Many Oraon tribals have become Christians and have progressed in life through missioners' social development program, especially through their schools and hostels. Many of them hold key positions in the government and non-government agencies, both in the state and outside of it.
Due to this, anti-Christian elements are very strong in the region, and missioners and Catholics are harassed. Since the state's anti-conversion legislation forbids religious conversion, many legal cases have been filed in the court against missioners. The country's law forbids non-tribals purchasing tribal land.
Since the Catholic population is centered in Jashpur district, the bishop's house and cathedral are located at Kunkuri, a town, about 45 km south of Jashpur Nagar.
In December 2005, the diocese started celebrating the centenary of the coming of Christianity.

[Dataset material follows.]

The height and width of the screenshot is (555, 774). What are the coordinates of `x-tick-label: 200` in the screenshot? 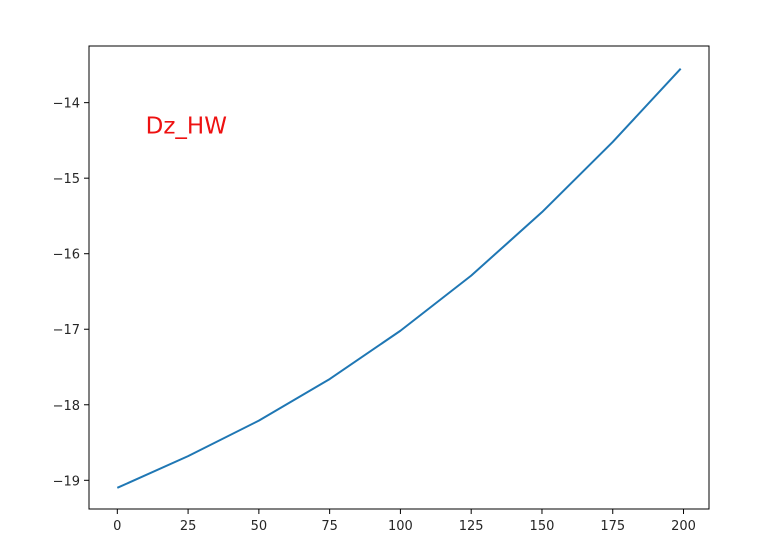 It's located at (684, 526).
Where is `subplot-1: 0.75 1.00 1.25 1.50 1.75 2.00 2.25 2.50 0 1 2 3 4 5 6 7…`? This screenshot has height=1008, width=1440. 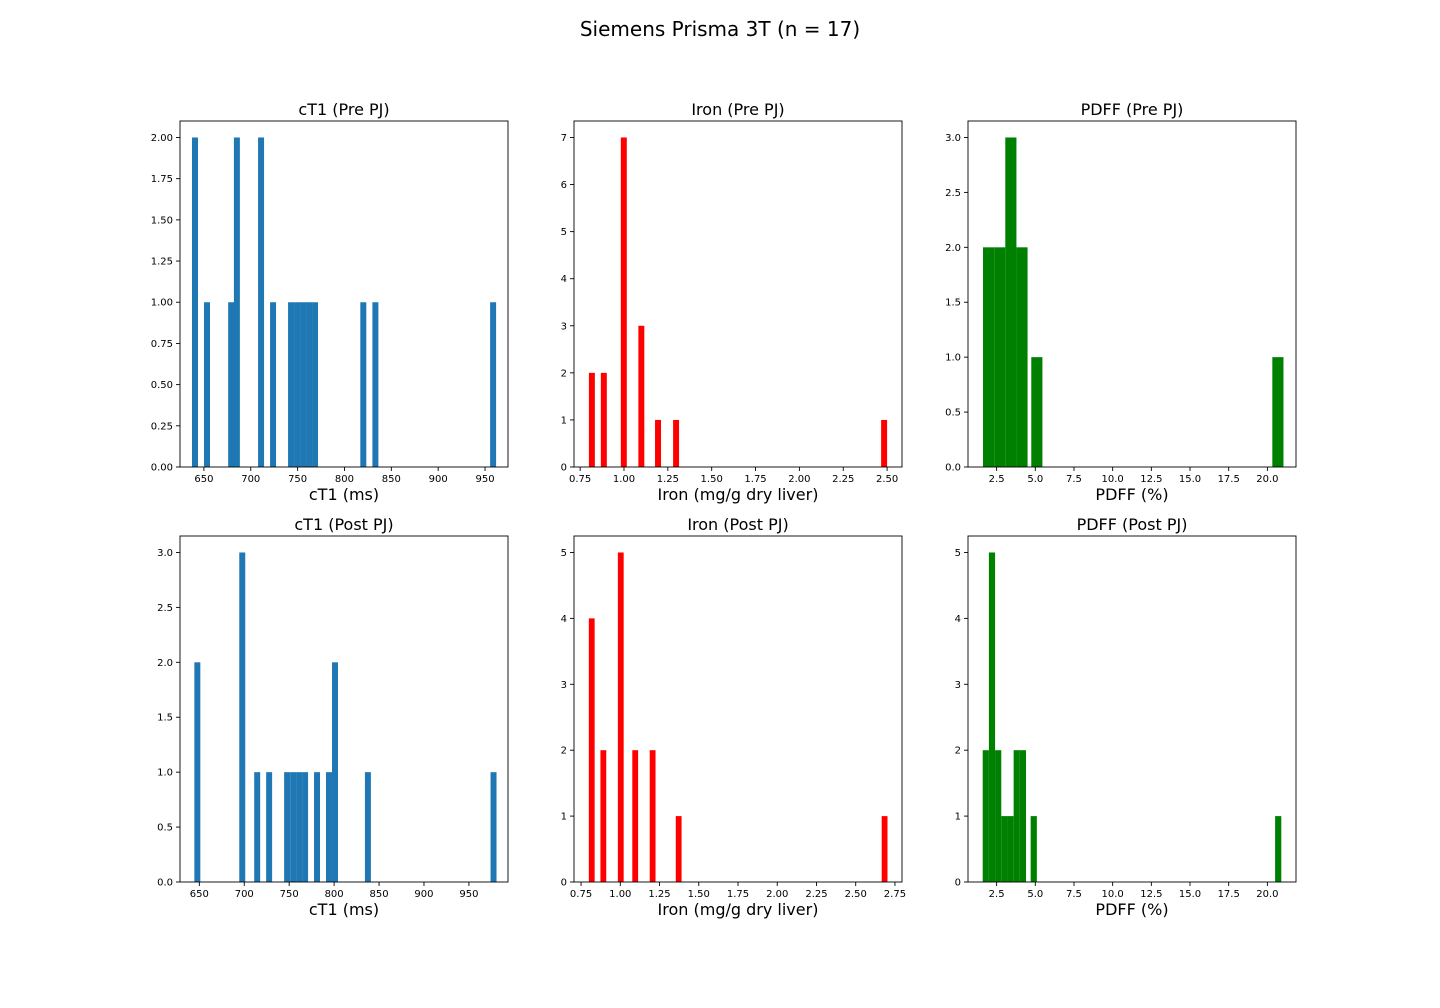
subplot-1: 0.75 1.00 1.25 1.50 1.75 2.00 2.25 2.50 0 1 2 3 4 5 6 7… is located at coordinates (732, 302).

Villagers cultivate mostly paddy, with one crop a year. They also work in the jungle, in government projects or in the village. There are many ancient temples and caves in the region.
The Catholic cathedral at Kunkuri is the biggest church in the state.
The phoolon ki ghati (valley of flowers), which is about 15 kilometers away from Jashpur Nagar is famous for its scenic beauty and flowers. There is also a waterfall about 19 kilometers away from Jashpur Nagar.
The diocesan territory stretches over 4,570 square kilometers and covers the Jashpur civil district of the newly formed Chhattisgarh state in central India. The diocese is in the northeastern region of Chhattisgarh state, with the newly formed Jharkhand state and Orissa state as its neighbors. There are 4 tehsils (administrative units) in the diocese. Major towns are Bagicha, Jashpur Nagar, Kunkuri and Pathalgaon.